US scientists create world’s first living robots that can self-replicate

American researchers claim to have discovered a new form of biological reproduction and created the world’s first living robots that can self-replicate.

These robots are the brainchild of a collaborative team at the University of Vermont, Tufts University and the Wyss Institute for Biologically Inspired Engineering at Harvard University. The same team had built the first living robots: ‘Xenobots’ – assembled from frog cells – in 2020.

Researchers say these computer-designed and hand-assembled organisms can swim out into their tiny dish, find single cells, gather hundreds of them together, and assemble ‘baby’ Xenobots inside their Pac-Man-shaped “mouth”.

A few days later, these babies become new Xenobots that look and move just like themselves. And then these new Xenobots can go out, find cells, and build copies of themselves, and this process repeats.

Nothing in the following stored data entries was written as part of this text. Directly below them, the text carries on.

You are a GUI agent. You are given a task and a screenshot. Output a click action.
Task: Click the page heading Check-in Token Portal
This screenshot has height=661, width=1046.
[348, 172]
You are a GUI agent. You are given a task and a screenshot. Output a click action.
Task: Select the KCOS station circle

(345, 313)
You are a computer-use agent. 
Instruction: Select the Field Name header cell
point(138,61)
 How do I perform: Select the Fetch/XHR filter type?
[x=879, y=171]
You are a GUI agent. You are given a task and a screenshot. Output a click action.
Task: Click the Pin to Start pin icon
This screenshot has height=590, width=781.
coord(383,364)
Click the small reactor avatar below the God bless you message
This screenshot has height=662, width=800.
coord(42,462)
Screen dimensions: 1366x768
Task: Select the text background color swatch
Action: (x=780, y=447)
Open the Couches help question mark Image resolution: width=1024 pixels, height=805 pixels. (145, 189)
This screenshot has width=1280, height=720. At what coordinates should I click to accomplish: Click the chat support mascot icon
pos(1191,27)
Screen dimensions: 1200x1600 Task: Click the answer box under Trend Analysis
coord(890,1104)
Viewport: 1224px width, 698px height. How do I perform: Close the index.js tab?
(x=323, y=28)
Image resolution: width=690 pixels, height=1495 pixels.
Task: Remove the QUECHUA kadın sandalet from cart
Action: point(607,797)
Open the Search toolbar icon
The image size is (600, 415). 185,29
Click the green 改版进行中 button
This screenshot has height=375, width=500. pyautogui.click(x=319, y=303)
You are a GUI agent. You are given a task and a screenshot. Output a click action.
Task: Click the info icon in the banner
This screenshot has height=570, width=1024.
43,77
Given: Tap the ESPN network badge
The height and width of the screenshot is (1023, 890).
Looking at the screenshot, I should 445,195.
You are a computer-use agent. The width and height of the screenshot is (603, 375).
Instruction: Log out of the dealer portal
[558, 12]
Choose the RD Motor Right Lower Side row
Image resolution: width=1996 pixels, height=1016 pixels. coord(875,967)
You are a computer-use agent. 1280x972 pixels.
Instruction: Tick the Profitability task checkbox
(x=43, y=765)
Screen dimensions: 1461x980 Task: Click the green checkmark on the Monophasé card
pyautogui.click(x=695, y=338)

“With the right design – they will spontaneously self-replicate,” said Joshua Bongard, a computer scientist and robotics expert at the University of Vermont who co-led the new research.

In a Xenopus laevis frog, these embryonic cells would develop into skin. “They would sit on the outside of a tadpole, keeping out pathogens and redistributing mucus,” said Michael Levin, a professor of biology and director of the Allen Discovery Center at Tufts. “But we’re putting them into a novel context. We’re giving them a chance to reimagine their multicellularity.”

According to Douglas Blackiston, the senior scientist at Tufts University who assembled the Xenobot ‘parents’ and developed the biological portion of the new study, people have thought for quite a long time that we [researchers] have worked out all how life can reproduce or replicate. “But this is something that’s never been observed before.”